Training complexes have been set up inside China, including high-altitude swimming centres, and China has made use of facilities and coaches from overseas, because in these events the indigenous coaching base is less developed.
Despite the use of foreign coaches and training venues, the system as a whole, said Mr Yan, was very different from that in western nations. The government pays all the bills, so athletes "don't need to worry about other aspects of their life". They can dedicate themselves completely to winning.
There are long hours of training, carefully controlled diets and few distractions, with school work often taking a back seat for younger competitors. The uncompromising focus on success means only the most talented and dedicated make it through.
Parallels are even drawn with the military. Li Chengpeng, a well known Chinese former sports commentator turned social commentator, said competitors who were part of the national training system were described as "special troops in the sports circle".
In a country reluctant to forget its humiliations at the hands of foreign powers, sporting achievement is as much about restoring national pride as it is an individual endeavour.
"The gold medals in the Olympics, and great success, enhance the confidence of the nation," said Mr Yan.
The huge efforts appear to be paying off. When China appeared at the 1984 Los Angeles Games after an absence of more than three decades, it secured 15 golds. In Sydney in 2000 and Athens in 2004, the gold haul reached 28 and 32 respectively, increasing further in Beijing.

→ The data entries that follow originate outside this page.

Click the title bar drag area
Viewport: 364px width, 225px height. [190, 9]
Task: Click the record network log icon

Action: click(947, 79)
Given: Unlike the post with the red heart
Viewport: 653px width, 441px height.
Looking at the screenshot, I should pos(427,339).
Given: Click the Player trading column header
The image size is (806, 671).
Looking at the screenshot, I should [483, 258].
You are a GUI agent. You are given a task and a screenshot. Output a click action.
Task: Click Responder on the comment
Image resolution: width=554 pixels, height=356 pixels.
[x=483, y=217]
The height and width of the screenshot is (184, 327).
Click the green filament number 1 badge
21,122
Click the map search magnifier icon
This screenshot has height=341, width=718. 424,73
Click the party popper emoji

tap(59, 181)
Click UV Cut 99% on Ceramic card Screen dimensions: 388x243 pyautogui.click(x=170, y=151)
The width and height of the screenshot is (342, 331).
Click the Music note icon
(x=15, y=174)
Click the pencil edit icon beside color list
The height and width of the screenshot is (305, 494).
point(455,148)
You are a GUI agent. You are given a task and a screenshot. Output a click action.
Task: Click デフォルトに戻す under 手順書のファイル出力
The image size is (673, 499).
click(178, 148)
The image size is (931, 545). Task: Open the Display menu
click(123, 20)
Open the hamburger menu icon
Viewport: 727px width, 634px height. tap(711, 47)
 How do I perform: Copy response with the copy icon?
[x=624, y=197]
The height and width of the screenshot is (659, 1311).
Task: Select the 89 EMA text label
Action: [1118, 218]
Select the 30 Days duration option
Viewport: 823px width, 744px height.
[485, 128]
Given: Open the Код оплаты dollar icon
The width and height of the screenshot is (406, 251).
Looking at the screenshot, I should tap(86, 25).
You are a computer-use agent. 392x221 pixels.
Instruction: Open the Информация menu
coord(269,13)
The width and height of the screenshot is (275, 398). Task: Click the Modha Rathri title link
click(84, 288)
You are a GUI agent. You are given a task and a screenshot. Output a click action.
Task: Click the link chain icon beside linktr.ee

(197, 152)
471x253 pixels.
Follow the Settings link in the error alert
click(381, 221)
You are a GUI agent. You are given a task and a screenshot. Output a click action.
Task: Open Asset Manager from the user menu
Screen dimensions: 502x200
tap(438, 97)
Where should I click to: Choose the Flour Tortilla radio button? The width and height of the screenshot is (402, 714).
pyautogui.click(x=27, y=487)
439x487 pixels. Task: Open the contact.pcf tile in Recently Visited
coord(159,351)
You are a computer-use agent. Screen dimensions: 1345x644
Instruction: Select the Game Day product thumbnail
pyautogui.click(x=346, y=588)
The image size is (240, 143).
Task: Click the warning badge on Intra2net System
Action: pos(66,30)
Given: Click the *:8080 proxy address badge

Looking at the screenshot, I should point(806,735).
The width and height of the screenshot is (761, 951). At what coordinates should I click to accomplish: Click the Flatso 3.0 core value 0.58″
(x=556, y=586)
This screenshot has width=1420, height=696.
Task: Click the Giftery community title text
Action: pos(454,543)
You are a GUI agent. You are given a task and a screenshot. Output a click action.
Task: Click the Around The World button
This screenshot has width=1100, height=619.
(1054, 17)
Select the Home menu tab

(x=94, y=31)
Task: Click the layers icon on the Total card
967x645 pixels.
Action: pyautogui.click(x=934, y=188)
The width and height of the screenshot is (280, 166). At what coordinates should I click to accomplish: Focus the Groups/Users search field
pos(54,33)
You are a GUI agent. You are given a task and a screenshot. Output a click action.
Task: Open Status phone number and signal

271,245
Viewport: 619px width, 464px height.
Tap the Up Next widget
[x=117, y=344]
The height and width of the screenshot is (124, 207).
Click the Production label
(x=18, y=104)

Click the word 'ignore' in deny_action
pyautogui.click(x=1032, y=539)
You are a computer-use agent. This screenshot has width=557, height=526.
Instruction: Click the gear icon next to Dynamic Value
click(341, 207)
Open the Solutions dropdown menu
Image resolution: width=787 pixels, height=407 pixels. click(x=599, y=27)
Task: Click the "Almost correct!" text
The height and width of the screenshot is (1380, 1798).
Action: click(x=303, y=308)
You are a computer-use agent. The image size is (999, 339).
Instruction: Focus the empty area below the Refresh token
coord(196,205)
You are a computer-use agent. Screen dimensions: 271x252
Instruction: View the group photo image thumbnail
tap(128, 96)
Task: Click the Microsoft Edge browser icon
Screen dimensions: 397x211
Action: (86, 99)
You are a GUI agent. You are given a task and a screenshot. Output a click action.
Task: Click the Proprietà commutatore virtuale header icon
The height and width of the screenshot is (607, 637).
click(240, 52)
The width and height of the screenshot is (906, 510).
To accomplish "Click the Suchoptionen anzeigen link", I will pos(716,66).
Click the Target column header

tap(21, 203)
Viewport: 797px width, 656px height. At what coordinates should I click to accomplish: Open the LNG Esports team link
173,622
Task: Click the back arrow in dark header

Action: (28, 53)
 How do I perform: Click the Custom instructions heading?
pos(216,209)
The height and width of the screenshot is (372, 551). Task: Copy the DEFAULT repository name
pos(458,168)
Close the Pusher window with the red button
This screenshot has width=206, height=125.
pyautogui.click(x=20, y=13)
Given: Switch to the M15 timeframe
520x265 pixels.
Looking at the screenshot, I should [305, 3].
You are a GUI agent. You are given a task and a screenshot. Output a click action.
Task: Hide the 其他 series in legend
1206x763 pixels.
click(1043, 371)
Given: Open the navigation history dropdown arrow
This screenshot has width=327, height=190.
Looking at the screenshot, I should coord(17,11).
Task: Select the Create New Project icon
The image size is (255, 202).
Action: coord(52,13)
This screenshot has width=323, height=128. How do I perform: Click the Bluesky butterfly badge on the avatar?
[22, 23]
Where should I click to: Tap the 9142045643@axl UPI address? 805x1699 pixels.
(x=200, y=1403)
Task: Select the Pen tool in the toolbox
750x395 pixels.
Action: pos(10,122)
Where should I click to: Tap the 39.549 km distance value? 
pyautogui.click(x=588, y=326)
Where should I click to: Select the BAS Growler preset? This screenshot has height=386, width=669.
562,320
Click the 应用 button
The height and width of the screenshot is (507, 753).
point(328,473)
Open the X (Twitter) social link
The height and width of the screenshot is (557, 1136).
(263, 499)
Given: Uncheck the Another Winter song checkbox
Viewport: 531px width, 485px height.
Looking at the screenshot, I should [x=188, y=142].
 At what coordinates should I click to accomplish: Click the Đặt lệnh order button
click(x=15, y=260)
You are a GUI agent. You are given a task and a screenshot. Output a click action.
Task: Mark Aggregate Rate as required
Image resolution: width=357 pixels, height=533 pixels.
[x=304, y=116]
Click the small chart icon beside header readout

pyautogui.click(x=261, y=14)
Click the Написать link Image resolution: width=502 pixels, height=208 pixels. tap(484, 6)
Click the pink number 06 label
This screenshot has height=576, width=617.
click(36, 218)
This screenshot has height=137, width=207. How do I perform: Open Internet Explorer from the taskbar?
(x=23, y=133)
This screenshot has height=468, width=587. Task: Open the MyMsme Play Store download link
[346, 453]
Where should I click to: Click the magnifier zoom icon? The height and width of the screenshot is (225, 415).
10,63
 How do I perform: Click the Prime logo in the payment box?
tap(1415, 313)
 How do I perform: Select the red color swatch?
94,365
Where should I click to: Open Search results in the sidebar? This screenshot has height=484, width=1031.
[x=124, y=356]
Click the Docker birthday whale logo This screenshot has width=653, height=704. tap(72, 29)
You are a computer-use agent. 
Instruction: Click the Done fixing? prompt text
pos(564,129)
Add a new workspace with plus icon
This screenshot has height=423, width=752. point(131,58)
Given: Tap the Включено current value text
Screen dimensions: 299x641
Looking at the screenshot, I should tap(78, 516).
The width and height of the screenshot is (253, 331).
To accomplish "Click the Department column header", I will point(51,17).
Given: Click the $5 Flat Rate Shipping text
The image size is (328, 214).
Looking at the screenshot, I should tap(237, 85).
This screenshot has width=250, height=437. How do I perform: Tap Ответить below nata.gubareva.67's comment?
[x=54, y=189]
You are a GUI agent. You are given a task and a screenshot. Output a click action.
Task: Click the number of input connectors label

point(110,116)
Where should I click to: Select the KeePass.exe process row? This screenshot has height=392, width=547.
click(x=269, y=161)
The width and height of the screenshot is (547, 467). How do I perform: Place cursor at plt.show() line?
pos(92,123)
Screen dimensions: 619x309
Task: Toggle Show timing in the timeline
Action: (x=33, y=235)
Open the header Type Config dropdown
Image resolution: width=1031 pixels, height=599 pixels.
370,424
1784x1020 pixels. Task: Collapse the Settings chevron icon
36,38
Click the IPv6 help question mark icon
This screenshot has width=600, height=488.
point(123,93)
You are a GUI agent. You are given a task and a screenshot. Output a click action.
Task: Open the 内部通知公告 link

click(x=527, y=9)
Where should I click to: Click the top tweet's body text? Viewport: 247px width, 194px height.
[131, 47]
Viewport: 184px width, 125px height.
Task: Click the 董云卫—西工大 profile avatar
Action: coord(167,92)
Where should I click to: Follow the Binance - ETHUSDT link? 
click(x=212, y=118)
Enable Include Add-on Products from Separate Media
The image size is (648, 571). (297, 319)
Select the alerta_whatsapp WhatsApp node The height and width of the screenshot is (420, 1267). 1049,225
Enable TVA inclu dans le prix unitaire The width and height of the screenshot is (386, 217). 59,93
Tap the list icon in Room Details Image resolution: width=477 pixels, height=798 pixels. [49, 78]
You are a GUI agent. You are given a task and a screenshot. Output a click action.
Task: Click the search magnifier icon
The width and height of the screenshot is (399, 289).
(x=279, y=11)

Yet the financial cost is significant: the bill for training competitors has been put at more than US$750 million (Dh2.75 billion).
It would be "impossible" for China not to invest heavily in the Olympics, Mr Li said, but it was important not to go too far.
"We need to give it a second thought if the investment exceeds a rational level." The public has come to understand the price of Olympic success and now wonders "how much of our national assets we have to use to achieve these results.
"There might be more important things. Maybe more participation in sport would be more meaningful than the medals."